Thank you for the input. I emailed my oncologist with my concerns, and she is willing to talk about options of dosage after the new year, which sets my mind at ease. Your encouragement makes me really think. I was ready to just try the herceptin, but if they will adjust doses, perhaps I can tolerate the other drugs. I am happy to wait until after the new years since my surgeries are so slow to heal. Thanks again.
Thank you for your response. Yes, I am HER2+ and had a bilateral mastectomy as insurance because of my previous cancer history. The lymphnodes were clear. I am deathly afraid of the Decadron, because prednesone makes me crazy. I am worried that the treatment will lesson my quality of life, since I have had such a bad immune system since the first cancer, and wonder if it is worth it. I do plan on doing the herceptin. I will be talking to my oncologist. I have a long list of concerns. I like your idea about the lupus online forum. Thanks again.
You need to talk with your oncologists about your treatment plans and previous experiences. I had taxotere, carboplatin and herceptin almost a year ago. I just finished my last does of herceptin a week ago. I had many side effects, diahrrea, constipation, neuropathy of my hands and feet, fatigue, nausea, and so on.
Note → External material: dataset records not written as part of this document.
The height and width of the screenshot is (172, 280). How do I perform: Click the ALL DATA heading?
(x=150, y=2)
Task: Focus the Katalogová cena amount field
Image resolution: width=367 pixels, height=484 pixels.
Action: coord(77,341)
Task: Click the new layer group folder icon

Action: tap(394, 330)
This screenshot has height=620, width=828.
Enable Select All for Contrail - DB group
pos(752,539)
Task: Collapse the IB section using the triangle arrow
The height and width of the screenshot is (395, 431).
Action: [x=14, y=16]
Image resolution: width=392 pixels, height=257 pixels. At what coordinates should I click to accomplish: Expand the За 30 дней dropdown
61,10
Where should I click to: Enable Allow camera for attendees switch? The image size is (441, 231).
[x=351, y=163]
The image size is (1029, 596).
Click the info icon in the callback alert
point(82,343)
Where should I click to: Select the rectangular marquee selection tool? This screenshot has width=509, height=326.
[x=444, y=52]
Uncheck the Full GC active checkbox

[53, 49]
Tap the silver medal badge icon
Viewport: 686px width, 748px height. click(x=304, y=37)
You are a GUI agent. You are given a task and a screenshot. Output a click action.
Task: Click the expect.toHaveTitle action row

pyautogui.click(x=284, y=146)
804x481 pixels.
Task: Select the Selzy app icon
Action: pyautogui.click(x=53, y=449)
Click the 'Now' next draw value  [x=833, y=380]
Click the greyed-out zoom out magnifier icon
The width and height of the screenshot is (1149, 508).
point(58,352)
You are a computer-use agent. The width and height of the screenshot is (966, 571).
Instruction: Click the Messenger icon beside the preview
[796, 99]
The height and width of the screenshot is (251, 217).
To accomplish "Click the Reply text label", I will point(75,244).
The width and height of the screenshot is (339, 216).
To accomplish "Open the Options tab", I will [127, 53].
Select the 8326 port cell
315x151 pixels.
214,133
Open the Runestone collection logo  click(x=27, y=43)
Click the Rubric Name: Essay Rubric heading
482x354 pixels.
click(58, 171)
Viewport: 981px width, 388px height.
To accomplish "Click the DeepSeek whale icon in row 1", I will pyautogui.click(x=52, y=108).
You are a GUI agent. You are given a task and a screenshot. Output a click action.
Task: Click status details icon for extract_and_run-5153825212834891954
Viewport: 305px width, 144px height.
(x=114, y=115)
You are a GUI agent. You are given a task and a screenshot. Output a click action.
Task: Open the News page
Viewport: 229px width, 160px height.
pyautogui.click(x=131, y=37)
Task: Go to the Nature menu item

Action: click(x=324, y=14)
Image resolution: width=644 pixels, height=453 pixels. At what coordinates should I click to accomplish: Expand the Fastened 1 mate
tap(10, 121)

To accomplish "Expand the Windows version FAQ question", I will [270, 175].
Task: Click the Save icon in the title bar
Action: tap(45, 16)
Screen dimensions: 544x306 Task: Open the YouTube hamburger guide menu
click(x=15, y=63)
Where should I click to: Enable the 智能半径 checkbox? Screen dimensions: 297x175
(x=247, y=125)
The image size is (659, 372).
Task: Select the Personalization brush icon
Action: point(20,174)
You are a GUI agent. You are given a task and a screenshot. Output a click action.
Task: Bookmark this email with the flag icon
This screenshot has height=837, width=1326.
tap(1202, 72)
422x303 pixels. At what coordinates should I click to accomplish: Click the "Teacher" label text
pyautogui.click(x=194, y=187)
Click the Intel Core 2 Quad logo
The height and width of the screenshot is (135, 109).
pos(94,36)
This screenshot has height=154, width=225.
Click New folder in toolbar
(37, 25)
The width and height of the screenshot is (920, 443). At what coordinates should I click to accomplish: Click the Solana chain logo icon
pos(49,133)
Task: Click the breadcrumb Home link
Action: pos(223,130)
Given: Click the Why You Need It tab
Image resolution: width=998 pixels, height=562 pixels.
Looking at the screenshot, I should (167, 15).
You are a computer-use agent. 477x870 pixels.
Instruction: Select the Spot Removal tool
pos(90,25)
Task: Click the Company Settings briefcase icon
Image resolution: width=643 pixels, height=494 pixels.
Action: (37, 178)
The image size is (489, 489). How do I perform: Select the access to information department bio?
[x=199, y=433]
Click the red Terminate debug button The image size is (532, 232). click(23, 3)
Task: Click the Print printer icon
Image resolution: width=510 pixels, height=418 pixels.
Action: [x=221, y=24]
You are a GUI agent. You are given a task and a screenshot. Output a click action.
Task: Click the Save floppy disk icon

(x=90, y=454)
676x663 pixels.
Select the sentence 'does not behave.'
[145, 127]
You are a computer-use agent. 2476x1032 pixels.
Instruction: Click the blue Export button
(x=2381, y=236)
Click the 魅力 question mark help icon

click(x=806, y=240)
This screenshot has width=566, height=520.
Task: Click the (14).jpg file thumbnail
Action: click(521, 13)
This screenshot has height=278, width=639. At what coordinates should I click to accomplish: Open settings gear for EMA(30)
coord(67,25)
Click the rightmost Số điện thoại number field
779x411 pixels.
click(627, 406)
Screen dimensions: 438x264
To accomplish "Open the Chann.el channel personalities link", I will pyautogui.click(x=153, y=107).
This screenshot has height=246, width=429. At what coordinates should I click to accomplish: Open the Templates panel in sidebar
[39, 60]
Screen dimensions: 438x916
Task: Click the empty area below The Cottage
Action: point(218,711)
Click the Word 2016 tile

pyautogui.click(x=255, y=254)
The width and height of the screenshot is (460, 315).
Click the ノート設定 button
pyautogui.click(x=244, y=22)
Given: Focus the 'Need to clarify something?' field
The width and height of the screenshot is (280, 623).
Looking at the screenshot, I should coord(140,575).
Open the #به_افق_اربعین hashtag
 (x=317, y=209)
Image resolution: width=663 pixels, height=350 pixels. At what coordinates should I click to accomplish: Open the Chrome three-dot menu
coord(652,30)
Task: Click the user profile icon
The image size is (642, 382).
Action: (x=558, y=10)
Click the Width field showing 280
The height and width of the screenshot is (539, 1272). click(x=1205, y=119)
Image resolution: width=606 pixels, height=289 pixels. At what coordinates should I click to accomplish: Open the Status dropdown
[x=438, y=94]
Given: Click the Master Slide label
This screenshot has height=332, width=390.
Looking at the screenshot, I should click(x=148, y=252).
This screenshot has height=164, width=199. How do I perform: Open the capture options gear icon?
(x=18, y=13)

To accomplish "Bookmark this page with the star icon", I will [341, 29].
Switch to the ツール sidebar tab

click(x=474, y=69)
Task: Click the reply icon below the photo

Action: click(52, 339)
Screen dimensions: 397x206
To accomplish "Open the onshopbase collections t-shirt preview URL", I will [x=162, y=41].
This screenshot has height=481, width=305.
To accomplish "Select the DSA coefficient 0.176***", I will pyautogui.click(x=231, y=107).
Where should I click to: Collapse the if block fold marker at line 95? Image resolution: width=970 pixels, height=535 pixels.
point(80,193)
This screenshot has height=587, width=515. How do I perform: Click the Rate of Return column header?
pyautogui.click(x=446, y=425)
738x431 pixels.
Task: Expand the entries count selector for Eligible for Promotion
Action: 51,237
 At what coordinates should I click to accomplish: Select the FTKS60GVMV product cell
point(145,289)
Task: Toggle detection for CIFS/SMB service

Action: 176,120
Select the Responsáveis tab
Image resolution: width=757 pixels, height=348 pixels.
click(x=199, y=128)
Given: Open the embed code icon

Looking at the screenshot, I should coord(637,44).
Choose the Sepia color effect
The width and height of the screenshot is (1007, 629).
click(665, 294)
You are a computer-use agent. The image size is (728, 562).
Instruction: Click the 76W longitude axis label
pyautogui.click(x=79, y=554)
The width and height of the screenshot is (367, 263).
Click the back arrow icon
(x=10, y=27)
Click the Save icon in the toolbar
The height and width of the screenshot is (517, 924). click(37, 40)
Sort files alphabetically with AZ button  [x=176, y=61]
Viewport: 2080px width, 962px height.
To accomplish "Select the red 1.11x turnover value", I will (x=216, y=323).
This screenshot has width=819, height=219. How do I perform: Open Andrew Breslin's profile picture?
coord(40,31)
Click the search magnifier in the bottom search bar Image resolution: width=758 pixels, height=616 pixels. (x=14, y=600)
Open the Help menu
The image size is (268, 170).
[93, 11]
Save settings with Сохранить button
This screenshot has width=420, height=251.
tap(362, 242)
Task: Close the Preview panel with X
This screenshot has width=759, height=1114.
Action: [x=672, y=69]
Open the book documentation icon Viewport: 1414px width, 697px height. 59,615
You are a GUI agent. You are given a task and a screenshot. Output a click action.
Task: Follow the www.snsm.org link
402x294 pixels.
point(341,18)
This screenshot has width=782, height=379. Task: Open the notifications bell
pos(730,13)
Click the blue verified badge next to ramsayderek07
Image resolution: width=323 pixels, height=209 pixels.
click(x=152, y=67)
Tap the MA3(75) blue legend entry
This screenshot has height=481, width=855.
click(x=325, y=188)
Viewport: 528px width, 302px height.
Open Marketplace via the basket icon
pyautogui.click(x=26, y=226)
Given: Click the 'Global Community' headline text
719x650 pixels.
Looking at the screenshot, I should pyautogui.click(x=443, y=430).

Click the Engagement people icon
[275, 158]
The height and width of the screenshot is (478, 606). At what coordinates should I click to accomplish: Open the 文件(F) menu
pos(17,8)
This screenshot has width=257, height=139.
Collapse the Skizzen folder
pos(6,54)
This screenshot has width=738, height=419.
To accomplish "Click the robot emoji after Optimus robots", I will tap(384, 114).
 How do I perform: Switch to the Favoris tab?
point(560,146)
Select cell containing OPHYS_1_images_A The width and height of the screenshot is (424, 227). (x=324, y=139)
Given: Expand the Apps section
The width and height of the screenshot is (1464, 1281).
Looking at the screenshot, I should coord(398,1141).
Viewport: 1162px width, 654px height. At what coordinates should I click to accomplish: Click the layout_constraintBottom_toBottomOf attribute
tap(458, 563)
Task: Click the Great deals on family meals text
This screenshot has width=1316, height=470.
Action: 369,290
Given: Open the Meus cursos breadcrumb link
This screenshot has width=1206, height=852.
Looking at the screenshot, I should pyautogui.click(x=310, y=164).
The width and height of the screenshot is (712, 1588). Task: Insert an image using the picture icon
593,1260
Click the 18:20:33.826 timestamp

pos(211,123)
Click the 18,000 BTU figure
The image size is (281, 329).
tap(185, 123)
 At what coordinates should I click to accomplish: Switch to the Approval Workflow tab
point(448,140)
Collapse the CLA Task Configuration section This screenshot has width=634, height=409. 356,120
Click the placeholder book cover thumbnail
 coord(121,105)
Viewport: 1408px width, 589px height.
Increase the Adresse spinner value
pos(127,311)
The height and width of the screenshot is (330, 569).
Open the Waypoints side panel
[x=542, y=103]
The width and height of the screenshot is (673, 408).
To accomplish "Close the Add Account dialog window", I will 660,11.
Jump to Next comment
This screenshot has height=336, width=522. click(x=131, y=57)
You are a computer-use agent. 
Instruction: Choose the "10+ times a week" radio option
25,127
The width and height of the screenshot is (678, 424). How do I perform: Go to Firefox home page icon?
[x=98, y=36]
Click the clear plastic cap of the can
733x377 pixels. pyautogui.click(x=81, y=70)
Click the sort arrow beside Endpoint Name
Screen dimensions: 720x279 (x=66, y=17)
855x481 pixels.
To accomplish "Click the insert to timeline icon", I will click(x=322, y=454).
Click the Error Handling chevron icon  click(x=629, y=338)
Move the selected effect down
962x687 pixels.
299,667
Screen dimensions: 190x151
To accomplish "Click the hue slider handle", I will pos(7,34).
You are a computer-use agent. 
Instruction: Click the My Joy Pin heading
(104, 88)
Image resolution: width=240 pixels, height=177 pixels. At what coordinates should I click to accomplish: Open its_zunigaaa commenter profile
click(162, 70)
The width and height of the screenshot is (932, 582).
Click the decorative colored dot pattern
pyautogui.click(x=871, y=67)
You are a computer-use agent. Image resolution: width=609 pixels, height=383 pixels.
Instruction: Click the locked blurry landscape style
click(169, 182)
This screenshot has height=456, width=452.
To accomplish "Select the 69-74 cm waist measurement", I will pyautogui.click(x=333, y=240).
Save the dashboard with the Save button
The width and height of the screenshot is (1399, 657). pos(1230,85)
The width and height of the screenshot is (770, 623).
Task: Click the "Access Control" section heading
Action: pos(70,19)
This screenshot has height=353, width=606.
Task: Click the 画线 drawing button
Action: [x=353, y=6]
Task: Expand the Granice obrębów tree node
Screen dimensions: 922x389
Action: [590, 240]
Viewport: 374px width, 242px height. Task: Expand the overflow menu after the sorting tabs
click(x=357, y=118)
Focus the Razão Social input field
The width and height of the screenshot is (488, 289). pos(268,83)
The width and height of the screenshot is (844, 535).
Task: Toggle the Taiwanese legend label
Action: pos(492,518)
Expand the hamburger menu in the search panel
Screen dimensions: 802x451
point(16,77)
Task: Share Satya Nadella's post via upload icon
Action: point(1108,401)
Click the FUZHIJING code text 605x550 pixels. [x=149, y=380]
It was not pleasant, but I continued to work full-time throughout the treatments. I do not know how lupus will figure into the mix, you might try a lupus online forum looking for someone who has also had chemo for their insights. The herceptin was not bad for the months that I took it alone, mostly splitting fingernails and dry skin. Once you make it through the TCH chemo, things get much better pretty quickly.
What is your cancer diagnosis? I am assuming that you are Her2 positive, if you are thinking about taking Herceptin. Herceptin in studies has been proven to work better when begun with chemo, such as taxotere and carboplatin. You need to look at the best treatments for a positive long-term prognosis, talk with your doctors (oncologists and those managing your lupus) and make the best plan. Monitor your reactions carefully and keep all the doctors up to speed on how you are reacting (easier said than done when they are not in the same building but necessary.) Don't let "what-ifs" take your energy and will away. Make sure your doctors know about your previous medical history and take those facts into consideration. I have found that I am my own advocate much of the time with my doctors, and I have chosen fine physicians, but nobody looks out for me more than I do. Ask questions and work to understand all that you can about your medical issues and treatments. Being actively involved works best. PLease ask again on this original thread anything else we can help you with. I am thinking of you.
Speak with them frankly about your concerns. You have a special situation and they should think about every step and how it will affect you as a whole. If you are not working with a treatment center where you have a team of doctors from many disciplines (oncologists, endocrinologists, etc.) you should involve all your doctors by making sure they all receive all test results and are kept in the loop. I had to coordinate between two hospitals, a surgeon, two oncologists and various labs in two states, but I wanted their expertise and forced them to work together. For awhile, it was like being the child in a divorcing family where everyone sends messages through the kid and the adults would not talk to each other. After a few months, it worked better, except for the labs. They never send everything to everybody. I just get copies and fax it myself. I am thinking of you.